Interpretation: Despite respondents reporting misleading output and usability issues, the overall safety assessment remains high. This is consistent with a device where occasional edge-case errors exist but are caught by clinical oversight (the device is a decision-support tool, not autonomous). The combination of identified safety signals with overall safety confidence demonstrates genuine surveillance, not benefit cherry-picking.

F1 misleading-output rate against the pre-specified follow-up threshold

The pre-specified safety-signal threshold (protocol Section 10.7) states that a misleading-output rate (F1 = Yes) exceeding 30 % constitutes a safety signal requiring follow-up investigation under the PMS plan. In the N = 56 analysis set, the observed F1 = Yes rate is 26.8 % (15 / 56), which is below the 30 % follow-up threshold. The pre-specified follow-up is therefore not triggered per protocol.

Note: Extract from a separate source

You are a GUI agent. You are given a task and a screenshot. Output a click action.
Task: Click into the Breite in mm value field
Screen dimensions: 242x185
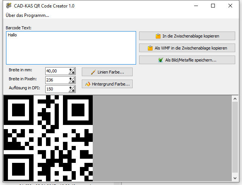[x=57, y=71]
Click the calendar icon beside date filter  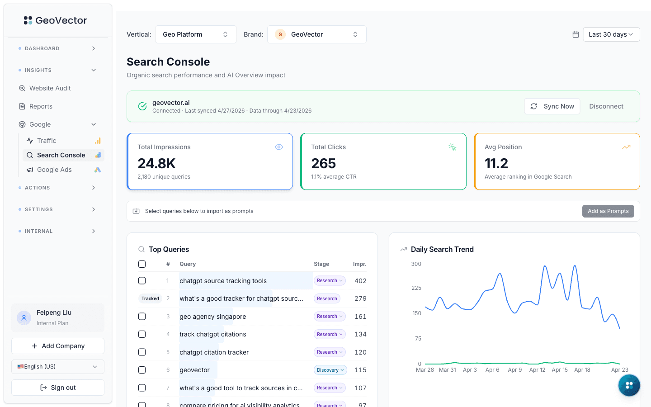[576, 34]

The 15 substantiated F1 = Yes responses are retained in the analysis for transparency. Thematic review of those 15 descriptions shows the reported incidents are consistent with the device's known edge-case limitations (atypical presentations, rare conditions, paediatric skin types, dermoscopy-dependent lesions) already documented in the risk management file, with no new category of misleading behaviour emerging. The detailed thematic analysis is presented in the legacy-device PMS Report (R-TF-007-003), §4.7.5 and §6.2.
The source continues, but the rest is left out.